Either way, Hollywood’s workers are now left to re-enter a market drastically less sunny than the one they were forced out of by avaricious studio heads. The excitement of the next few weeks and months – in which producers scramble to restart stalled productions, sound stages become choked with overlapping productions, and writers’ rooms begin to flood the phone lines of local restaurants – will, sadly but realistically, start to give way to a more confounding reality of cost-cutting and “right-sizing.”

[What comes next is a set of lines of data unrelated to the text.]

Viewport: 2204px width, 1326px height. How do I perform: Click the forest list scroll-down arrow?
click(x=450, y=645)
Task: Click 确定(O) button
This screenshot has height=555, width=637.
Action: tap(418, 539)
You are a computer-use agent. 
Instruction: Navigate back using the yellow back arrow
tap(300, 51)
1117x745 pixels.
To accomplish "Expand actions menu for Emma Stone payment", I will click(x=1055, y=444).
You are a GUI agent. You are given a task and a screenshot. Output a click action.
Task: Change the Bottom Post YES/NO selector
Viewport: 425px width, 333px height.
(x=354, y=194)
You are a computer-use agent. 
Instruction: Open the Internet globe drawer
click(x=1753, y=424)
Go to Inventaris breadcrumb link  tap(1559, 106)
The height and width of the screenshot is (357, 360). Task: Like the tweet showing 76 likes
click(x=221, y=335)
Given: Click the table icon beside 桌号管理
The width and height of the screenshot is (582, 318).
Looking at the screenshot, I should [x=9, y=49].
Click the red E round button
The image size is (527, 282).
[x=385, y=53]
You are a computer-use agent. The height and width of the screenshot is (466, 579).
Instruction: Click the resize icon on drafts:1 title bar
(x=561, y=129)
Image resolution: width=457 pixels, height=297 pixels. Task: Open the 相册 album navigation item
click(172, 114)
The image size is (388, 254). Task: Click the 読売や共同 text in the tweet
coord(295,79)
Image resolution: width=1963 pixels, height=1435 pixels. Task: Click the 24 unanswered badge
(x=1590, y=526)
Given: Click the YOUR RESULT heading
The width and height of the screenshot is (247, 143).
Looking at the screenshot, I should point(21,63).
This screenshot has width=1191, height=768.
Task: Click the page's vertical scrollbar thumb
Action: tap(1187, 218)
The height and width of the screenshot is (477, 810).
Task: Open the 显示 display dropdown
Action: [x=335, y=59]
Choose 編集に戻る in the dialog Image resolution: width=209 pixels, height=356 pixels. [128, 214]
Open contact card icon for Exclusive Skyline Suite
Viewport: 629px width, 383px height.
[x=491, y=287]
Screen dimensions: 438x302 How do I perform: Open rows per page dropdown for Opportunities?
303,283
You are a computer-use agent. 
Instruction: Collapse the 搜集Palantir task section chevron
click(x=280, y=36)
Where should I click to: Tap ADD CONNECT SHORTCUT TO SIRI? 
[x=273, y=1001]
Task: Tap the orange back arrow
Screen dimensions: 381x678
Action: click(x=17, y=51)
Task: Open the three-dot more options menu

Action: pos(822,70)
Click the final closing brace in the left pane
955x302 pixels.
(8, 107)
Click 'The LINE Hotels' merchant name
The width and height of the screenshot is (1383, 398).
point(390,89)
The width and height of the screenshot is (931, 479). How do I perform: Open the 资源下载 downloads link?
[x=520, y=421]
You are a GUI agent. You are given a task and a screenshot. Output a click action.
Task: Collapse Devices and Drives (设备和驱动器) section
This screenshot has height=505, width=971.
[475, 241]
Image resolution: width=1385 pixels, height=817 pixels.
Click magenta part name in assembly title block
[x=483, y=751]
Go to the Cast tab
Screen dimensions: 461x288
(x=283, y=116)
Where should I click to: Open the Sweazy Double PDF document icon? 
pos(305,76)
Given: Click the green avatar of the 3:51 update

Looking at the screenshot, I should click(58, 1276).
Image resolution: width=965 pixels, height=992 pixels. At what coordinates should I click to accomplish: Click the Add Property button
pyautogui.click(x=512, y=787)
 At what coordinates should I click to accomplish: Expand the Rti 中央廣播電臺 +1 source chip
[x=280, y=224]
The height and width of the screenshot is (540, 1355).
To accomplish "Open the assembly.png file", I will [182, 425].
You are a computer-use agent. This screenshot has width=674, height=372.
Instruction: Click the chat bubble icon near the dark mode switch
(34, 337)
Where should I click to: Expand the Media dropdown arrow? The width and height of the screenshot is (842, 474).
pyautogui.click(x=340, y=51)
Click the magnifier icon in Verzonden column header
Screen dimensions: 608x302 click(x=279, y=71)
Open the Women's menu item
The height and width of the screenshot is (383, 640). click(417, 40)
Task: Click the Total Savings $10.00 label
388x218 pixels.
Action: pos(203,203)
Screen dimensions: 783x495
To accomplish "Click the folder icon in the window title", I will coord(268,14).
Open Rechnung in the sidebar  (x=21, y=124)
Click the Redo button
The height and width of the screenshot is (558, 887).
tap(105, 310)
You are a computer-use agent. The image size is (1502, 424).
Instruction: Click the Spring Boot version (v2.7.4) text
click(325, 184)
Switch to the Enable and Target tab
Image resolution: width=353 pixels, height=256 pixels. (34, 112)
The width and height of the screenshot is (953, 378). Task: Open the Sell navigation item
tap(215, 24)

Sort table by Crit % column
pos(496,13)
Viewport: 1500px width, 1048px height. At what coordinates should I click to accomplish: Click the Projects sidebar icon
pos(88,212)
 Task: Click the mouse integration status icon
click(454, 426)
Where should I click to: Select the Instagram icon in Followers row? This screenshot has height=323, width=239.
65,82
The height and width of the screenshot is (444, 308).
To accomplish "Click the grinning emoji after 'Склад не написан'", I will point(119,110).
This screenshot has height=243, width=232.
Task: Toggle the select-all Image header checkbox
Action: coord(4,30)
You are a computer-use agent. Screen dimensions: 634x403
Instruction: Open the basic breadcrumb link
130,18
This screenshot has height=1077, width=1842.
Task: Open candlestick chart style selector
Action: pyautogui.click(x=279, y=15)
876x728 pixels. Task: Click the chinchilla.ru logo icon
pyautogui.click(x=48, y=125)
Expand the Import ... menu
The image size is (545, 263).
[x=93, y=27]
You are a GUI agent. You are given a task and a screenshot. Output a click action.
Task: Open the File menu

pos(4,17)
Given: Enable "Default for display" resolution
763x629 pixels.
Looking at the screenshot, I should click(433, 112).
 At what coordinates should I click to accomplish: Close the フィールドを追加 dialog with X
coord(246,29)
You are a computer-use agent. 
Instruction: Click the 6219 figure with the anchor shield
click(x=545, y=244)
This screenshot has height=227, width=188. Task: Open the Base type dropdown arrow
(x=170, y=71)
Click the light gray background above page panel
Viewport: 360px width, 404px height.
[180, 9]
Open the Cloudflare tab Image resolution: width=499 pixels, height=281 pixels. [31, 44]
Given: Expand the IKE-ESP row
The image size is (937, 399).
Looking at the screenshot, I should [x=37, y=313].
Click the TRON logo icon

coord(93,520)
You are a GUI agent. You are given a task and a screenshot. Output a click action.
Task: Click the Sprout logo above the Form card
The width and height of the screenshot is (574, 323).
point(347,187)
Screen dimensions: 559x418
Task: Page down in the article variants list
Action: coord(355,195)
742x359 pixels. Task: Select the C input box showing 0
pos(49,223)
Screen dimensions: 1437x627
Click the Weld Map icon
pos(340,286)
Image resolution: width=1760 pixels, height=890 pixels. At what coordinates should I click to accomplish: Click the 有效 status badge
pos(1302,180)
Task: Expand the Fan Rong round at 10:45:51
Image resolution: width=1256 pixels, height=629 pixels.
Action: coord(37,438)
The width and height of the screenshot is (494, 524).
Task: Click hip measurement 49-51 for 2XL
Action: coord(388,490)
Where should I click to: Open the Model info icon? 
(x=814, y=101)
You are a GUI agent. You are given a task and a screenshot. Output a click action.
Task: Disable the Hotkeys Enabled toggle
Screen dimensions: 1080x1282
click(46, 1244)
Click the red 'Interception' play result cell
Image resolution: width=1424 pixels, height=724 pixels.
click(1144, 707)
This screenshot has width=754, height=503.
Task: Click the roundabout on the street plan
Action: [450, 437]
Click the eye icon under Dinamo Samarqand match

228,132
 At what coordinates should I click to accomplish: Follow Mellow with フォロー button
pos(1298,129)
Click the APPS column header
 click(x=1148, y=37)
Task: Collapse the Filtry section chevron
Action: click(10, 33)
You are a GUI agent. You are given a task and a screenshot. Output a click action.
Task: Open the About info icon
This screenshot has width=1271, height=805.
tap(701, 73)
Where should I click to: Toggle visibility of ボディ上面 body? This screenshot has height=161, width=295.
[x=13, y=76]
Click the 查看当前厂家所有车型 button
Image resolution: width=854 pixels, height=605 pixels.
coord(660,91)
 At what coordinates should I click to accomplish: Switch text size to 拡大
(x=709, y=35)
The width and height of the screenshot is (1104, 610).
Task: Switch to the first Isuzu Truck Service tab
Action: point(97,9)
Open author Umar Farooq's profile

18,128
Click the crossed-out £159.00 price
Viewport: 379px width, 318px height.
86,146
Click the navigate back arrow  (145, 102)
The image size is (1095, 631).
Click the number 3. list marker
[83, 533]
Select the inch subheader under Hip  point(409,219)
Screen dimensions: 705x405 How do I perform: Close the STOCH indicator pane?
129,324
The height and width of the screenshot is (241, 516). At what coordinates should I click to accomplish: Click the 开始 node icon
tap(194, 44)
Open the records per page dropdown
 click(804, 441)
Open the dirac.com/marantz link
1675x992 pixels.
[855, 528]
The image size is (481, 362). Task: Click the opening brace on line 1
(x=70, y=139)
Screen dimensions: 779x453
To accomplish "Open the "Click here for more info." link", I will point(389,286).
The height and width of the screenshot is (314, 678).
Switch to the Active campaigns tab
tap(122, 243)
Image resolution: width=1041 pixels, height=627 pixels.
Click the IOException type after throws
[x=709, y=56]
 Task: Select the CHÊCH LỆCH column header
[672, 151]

Just a few hours before the SAG-AFTRA deal was reached, Disney announced that it would slash expenses by US$2-billion, after already reducing US$5.5-billion, in order to rebuild its business in the midst of a rapidly shifting media landscape. The day before that, Warner Bros. Discovery announced a third-quarter net loss of US$417-million. And just a few days before that, Paramount reported third-quarter streaming losses of US$238-million, and gave no timeline on when it anticipates that line of business might actually turn a profit.

These are the leaders of the industry, not fly-by-night sideshows.

Make no mistake: the end of both the WGA and SAG-AFTRA strikes represent dearly welcome news, and both deals were far too long in coming. But instead of popping the Champagne, pack all that ice in a towel and affix it to your head, because the real headaches haven’t even begun.